+++ Task input +++

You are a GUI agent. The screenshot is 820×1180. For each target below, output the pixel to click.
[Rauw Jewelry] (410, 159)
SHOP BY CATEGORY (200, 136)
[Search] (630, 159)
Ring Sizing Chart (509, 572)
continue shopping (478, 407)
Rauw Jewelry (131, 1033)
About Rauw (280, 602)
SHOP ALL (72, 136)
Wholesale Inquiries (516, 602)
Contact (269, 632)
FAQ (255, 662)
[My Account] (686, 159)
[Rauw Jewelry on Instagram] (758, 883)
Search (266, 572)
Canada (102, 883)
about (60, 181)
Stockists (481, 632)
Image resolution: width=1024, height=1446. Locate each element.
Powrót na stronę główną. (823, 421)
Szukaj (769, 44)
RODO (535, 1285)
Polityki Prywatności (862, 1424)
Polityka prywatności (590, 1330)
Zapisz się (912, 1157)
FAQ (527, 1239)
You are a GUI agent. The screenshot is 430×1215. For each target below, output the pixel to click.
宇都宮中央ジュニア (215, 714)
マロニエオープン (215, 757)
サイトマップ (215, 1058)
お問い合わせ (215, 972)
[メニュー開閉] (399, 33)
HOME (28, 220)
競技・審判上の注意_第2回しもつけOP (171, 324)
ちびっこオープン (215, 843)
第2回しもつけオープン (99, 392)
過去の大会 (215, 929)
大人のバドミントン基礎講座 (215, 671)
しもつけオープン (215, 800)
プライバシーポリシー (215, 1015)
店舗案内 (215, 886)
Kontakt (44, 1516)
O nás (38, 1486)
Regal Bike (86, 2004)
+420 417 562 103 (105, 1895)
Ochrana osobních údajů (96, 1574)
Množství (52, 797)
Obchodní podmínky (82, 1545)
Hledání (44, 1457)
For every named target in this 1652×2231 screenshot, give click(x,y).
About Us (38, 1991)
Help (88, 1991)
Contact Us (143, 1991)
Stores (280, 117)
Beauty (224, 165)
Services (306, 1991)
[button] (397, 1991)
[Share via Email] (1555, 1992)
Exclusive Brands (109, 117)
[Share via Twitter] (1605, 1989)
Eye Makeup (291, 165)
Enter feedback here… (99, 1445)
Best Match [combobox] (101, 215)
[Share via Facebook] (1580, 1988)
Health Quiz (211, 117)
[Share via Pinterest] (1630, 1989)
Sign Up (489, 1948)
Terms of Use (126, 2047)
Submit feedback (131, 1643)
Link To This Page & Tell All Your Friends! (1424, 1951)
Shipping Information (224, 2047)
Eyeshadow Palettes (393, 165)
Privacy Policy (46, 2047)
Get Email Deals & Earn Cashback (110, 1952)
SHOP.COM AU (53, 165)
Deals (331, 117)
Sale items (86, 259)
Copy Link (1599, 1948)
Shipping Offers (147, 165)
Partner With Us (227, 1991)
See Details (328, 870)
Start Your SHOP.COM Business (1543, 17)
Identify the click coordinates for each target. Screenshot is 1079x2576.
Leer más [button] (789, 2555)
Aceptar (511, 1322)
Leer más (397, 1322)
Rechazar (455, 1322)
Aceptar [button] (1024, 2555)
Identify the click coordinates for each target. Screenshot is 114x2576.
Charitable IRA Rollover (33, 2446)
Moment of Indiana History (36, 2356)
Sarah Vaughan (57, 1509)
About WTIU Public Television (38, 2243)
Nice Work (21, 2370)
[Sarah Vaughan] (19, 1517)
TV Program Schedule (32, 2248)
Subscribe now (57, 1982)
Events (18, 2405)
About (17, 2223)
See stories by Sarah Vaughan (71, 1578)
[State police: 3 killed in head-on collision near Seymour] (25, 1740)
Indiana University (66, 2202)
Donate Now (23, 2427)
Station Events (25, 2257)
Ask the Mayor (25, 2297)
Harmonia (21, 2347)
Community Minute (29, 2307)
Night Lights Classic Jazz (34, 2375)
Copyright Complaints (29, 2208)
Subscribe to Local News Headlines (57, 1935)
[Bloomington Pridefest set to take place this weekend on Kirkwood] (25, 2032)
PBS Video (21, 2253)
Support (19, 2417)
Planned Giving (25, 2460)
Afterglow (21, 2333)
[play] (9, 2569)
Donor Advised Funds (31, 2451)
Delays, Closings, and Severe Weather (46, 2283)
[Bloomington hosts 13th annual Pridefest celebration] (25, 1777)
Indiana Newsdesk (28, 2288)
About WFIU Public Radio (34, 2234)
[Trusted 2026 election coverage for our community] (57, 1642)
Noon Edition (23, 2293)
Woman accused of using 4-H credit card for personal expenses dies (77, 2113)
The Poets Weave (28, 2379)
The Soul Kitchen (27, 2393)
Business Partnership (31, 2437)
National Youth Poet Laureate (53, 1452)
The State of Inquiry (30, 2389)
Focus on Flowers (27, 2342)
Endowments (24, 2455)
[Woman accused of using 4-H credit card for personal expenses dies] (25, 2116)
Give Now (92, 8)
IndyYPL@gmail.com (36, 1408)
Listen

+++

# Problem description
How many lines of the listing above contain the string "State"? Respond with the number and no other text.

# Your response
2